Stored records
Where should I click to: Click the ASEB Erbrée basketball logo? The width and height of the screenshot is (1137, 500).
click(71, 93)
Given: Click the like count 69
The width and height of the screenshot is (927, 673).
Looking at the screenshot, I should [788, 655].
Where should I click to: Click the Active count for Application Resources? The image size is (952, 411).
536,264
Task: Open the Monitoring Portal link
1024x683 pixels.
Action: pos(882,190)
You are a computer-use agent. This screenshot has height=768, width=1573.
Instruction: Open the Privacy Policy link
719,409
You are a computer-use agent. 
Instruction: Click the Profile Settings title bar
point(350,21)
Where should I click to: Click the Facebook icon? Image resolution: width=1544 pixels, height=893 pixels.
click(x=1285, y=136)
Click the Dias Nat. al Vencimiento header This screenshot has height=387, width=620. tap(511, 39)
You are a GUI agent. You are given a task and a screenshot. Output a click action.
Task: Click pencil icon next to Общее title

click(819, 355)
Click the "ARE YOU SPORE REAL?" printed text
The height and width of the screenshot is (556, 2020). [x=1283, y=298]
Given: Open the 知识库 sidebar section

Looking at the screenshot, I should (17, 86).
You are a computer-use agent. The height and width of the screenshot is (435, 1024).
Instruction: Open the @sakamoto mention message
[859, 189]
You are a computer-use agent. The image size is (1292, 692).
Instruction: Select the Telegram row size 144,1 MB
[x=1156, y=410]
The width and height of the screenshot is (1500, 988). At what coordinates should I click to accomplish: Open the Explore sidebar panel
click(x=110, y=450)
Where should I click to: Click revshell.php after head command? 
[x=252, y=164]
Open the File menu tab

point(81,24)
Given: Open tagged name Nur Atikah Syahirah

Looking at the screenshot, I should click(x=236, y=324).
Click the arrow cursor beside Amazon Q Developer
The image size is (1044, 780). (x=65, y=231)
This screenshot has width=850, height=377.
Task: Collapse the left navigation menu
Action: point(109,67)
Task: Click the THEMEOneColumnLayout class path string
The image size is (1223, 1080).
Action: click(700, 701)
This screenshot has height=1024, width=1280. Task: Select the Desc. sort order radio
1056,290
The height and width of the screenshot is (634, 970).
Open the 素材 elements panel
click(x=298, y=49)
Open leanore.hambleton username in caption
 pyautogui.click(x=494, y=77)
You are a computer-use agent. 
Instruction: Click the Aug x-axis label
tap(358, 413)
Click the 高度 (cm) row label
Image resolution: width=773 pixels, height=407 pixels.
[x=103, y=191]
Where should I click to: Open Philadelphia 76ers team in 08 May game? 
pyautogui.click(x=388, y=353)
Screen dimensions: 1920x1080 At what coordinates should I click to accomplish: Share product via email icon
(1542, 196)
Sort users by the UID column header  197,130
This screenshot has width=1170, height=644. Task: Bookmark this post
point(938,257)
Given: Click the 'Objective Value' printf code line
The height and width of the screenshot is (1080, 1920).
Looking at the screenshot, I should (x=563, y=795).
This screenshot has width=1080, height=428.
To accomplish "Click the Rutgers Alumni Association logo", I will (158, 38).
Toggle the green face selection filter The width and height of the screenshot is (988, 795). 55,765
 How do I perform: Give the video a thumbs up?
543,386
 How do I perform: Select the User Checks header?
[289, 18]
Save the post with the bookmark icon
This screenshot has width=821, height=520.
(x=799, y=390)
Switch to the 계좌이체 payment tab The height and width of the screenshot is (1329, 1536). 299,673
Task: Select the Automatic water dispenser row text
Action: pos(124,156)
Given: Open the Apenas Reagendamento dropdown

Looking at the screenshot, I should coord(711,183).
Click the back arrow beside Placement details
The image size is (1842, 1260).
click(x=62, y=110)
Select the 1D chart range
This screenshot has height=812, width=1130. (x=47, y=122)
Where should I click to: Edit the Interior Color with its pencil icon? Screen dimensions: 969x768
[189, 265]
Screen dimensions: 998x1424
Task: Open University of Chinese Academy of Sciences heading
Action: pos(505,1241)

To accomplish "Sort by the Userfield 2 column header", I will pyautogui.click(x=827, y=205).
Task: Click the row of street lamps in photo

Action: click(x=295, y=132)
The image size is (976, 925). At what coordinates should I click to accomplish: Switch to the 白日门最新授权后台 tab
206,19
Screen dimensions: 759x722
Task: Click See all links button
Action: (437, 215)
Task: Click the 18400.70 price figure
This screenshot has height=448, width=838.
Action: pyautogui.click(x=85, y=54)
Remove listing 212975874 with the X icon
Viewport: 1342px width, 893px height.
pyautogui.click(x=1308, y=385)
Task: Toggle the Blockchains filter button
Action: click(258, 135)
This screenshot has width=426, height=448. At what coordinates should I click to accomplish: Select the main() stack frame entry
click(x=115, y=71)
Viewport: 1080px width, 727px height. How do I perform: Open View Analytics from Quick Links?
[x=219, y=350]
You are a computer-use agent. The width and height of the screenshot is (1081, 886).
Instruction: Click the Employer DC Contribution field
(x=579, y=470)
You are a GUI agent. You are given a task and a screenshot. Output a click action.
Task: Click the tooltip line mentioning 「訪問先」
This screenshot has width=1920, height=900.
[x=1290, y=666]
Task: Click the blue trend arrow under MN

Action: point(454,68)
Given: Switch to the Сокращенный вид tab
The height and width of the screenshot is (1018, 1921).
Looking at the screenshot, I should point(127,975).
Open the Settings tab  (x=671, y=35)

DIRECTIONS
Each entry is to be given again, exactly as it stands.

SOLUTION FOR THIS PROBLEM
Where should I click to: Click the ASEB Erbrée basketball logo? The width and height of the screenshot is (1137, 500).
click(71, 93)
Given: Click the like count 69
The width and height of the screenshot is (927, 673).
Looking at the screenshot, I should [788, 655].
Where should I click to: Click the Active count for Application Resources? The image size is (952, 411).
536,264
Task: Open the Monitoring Portal link
1024x683 pixels.
Action: pos(882,190)
You are a computer-use agent. This screenshot has height=768, width=1573.
Instruction: Open the Privacy Policy link
719,409
You are a computer-use agent. 
Instruction: Click the Profile Settings title bar
point(350,21)
Where should I click to: Click the Facebook icon? Image resolution: width=1544 pixels, height=893 pixels.
click(x=1285, y=136)
Click the Dias Nat. al Vencimiento header This screenshot has height=387, width=620. tap(511, 39)
You are a GUI agent. You are given a task and a screenshot. Output a click action.
Task: Click pencil icon next to Общее title

click(819, 355)
Click the "ARE YOU SPORE REAL?" printed text
The height and width of the screenshot is (556, 2020). [x=1283, y=298]
Given: Open the 知识库 sidebar section

Looking at the screenshot, I should (17, 86).
You are a computer-use agent. The height and width of the screenshot is (435, 1024).
Instruction: Open the @sakamoto mention message
[859, 189]
You are a computer-use agent. The image size is (1292, 692).
Instruction: Select the Telegram row size 144,1 MB
[x=1156, y=410]
The width and height of the screenshot is (1500, 988). At what coordinates should I click to accomplish: Open the Explore sidebar panel
click(x=110, y=450)
Where should I click to: Click revshell.php after head command? 
[x=252, y=164]
Open the File menu tab

point(81,24)
Given: Open tagged name Nur Atikah Syahirah

Looking at the screenshot, I should click(x=236, y=324).
Click the arrow cursor beside Amazon Q Developer
The image size is (1044, 780). (x=65, y=231)
This screenshot has width=850, height=377.
Task: Collapse the left navigation menu
Action: point(109,67)
Task: Click the THEMEOneColumnLayout class path string
The image size is (1223, 1080).
Action: click(700, 701)
This screenshot has height=1024, width=1280. Task: Select the Desc. sort order radio
1056,290
The height and width of the screenshot is (634, 970).
Open the 素材 elements panel
click(x=298, y=49)
Open leanore.hambleton username in caption
 pyautogui.click(x=494, y=77)
You are a computer-use agent. 
Instruction: Click the Aug x-axis label
tap(358, 413)
Click the 高度 (cm) row label
Image resolution: width=773 pixels, height=407 pixels.
[x=103, y=191]
Where should I click to: Open Philadelphia 76ers team in 08 May game? 
pyautogui.click(x=388, y=353)
Screen dimensions: 1920x1080 At what coordinates should I click to accomplish: Share product via email icon
(1542, 196)
Sort users by the UID column header  197,130
This screenshot has width=1170, height=644. Task: Bookmark this post
point(938,257)
Given: Click the 'Objective Value' printf code line
The height and width of the screenshot is (1080, 1920).
Looking at the screenshot, I should (x=563, y=795).
This screenshot has width=1080, height=428.
To accomplish "Click the Rutgers Alumni Association logo", I will (158, 38).
Toggle the green face selection filter The width and height of the screenshot is (988, 795). 55,765
 How do I perform: Give the video a thumbs up?
543,386
 How do I perform: Select the User Checks header?
[289, 18]
Save the post with the bookmark icon
This screenshot has width=821, height=520.
(x=799, y=390)
Switch to the 계좌이체 payment tab The height and width of the screenshot is (1329, 1536). 299,673
Task: Select the Automatic water dispenser row text
Action: pos(124,156)
Given: Open the Apenas Reagendamento dropdown

Looking at the screenshot, I should coord(711,183).
Click the back arrow beside Placement details
The image size is (1842, 1260).
click(x=62, y=110)
Select the 1D chart range
This screenshot has height=812, width=1130. (x=47, y=122)
Where should I click to: Edit the Interior Color with its pencil icon? Screen dimensions: 969x768
[189, 265]
Screen dimensions: 998x1424
Task: Open University of Chinese Academy of Sciences heading
Action: pos(505,1241)

To accomplish "Sort by the Userfield 2 column header", I will pyautogui.click(x=827, y=205).
Task: Click the row of street lamps in photo

Action: click(x=295, y=132)
The image size is (976, 925). At what coordinates should I click to accomplish: Switch to the 白日门最新授权后台 tab
206,19
Screen dimensions: 759x722
Task: Click See all links button
Action: (437, 215)
Task: Click the 18400.70 price figure
This screenshot has height=448, width=838.
Action: pyautogui.click(x=85, y=54)
Remove listing 212975874 with the X icon
Viewport: 1342px width, 893px height.
pyautogui.click(x=1308, y=385)
Task: Toggle the Blockchains filter button
Action: click(258, 135)
This screenshot has width=426, height=448. At what coordinates should I click to accomplish: Select the main() stack frame entry
click(x=115, y=71)
Viewport: 1080px width, 727px height. How do I perform: Open View Analytics from Quick Links?
[x=219, y=350]
You are a computer-use agent. The width and height of the screenshot is (1081, 886).
Instruction: Click the Employer DC Contribution field
(x=579, y=470)
You are a GUI agent. You are given a task and a screenshot. Output a click action.
Task: Click the tooltip line mentioning 「訪問先」
This screenshot has width=1920, height=900.
[x=1290, y=666]
Task: Click the blue trend arrow under MN

Action: point(454,68)
Given: Switch to the Сокращенный вид tab
The height and width of the screenshot is (1018, 1921).
Looking at the screenshot, I should point(127,975).
Open the Settings tab  (x=671, y=35)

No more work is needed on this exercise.